Is he referring to the Republic of Viet Nam (South Viet Nam), the country of his parents in what should have been a temporarily divided Viet Nam? I’m tired of this kind of moral equivalency, as if each of these three countries is comparable in terms of “the blood of conquest and violence.” Seriously?
In what ways is Viet Nam “soiled” by this, aside from its gradual expansion southward from what was the original Viet Nam? The overthrow of the murderous Khmer Rouge regime in the late 1970s doesn’t count because, while technically an invasion, it was in reality a liberation for the survivors of the KR.
In short, to mention France, the US, Viet Nam, and “the blood of conquest and violence” in the same paragraph is to grossly misrepresent and distort reality. It’s as if VTN is pandering to his fellow US Americans, as if to say “this is what all three countries have in common,” when nothing could be further from the truth. The US and France are a league of their own in this respect.
Has Viet Nam every been a colonial or neocolonial empire? On the contrary, it’s been the victim of several through its long and tumultuous history, including China, France, and the US, each of which it roundly defeated, much to its everlasting credit.

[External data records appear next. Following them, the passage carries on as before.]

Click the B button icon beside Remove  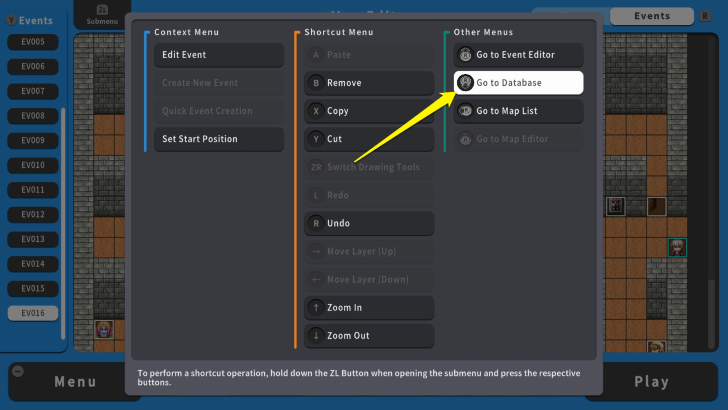point(316,83)
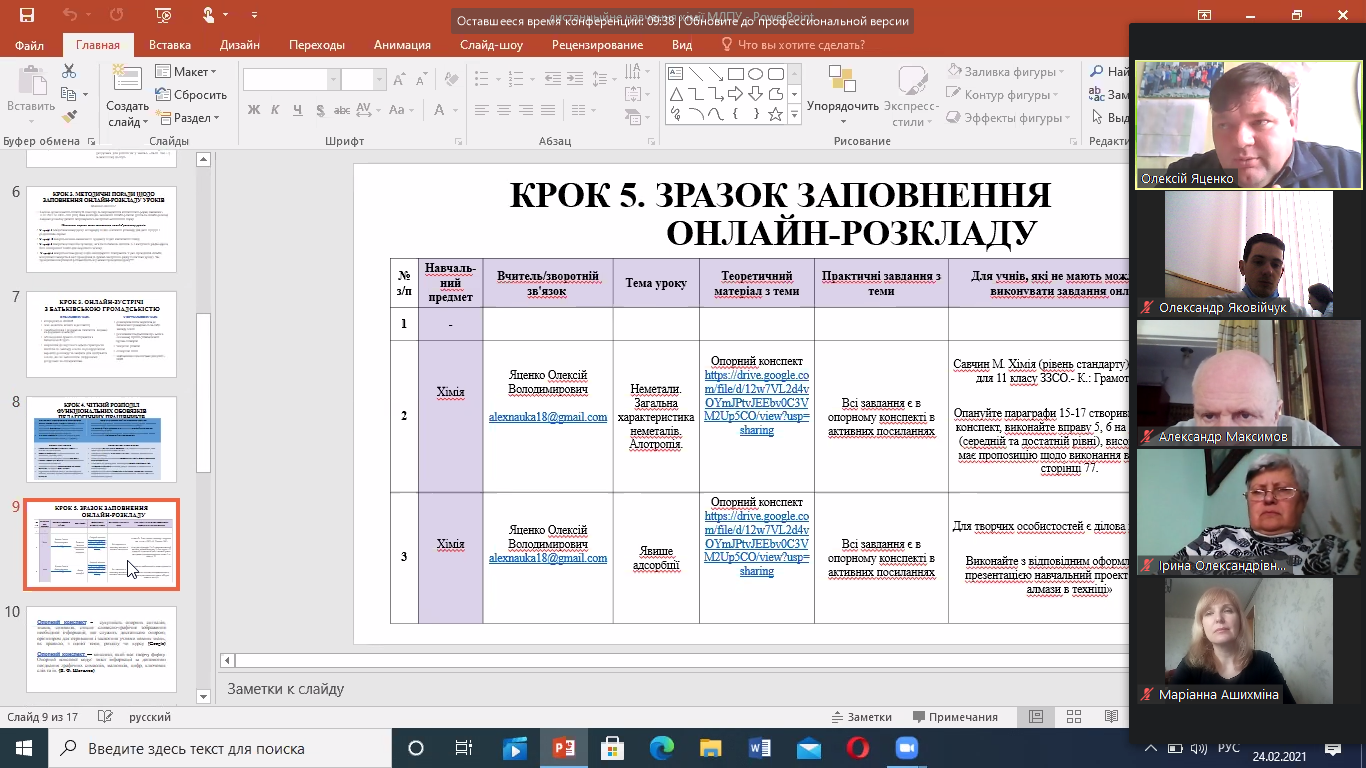1366x768 pixels.
Task: Click the Сбросить reset button
Action: point(191,95)
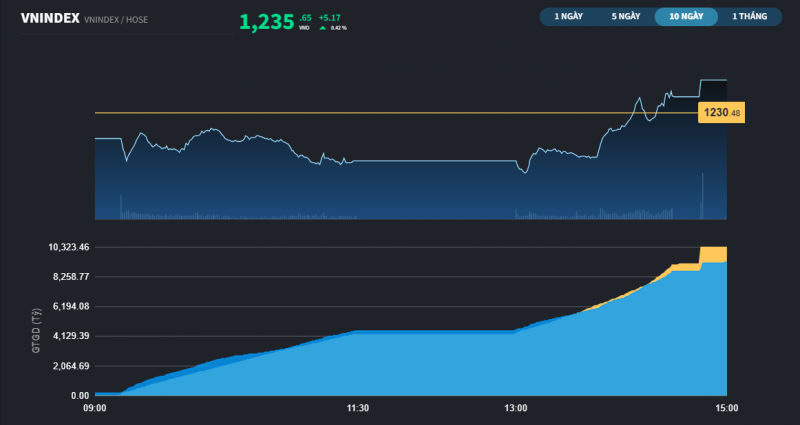This screenshot has width=800, height=425.
Task: Click the 15:00 time axis label
Action: click(x=727, y=408)
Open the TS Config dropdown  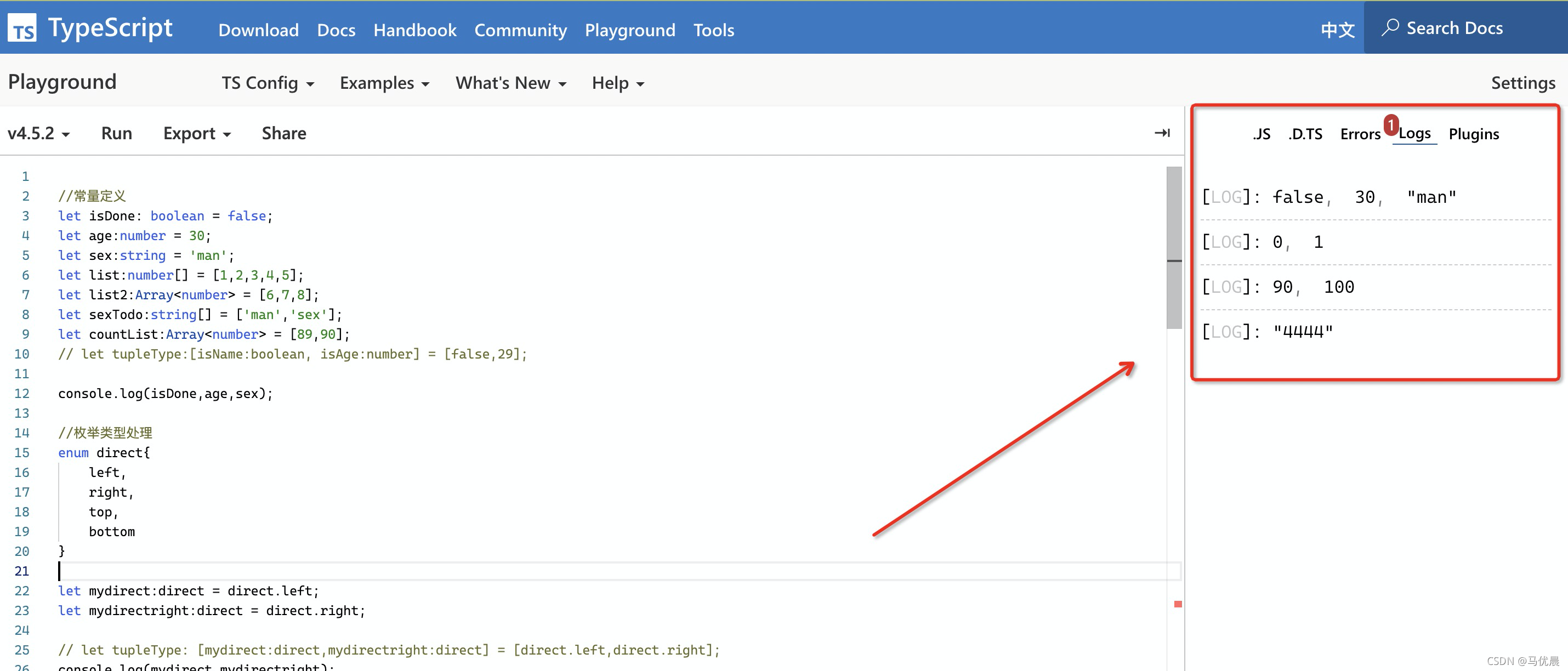[x=267, y=83]
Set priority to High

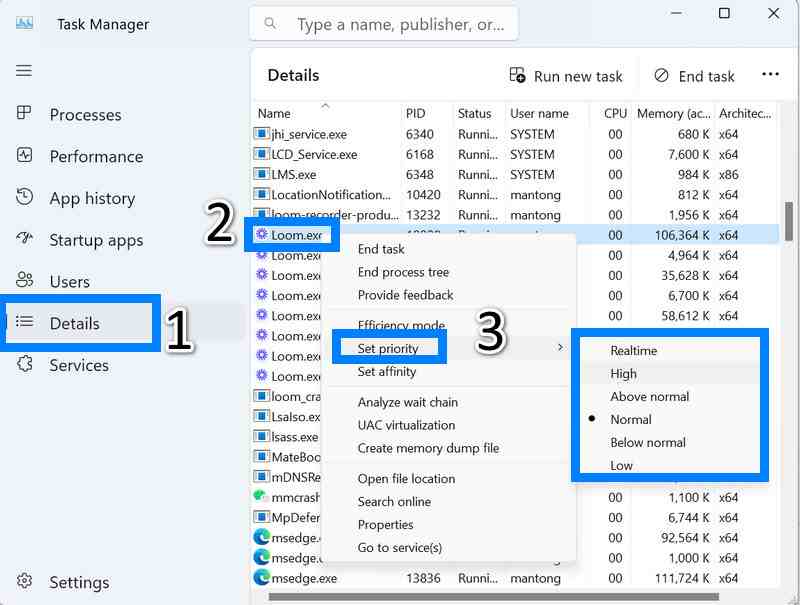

VTN often speaks the truth, even sometimes uncomfortable truths, especially for a US American audience, but with the occasional equivocation and misstatement, for example, like the time he said in a nationally televised US interview that “the US won this conflict” – in reference to the US War in Viet Nam – because Viet Nam adopted a capitalist system, again telling his US American audience what it wants to hear and not the cold, unvarnished truth.
I wonder if Time or any other mainstream US media outlet would publish what he writes, if he did? Is it self-censorship or does VTN really believe everything that he says in print and interviews?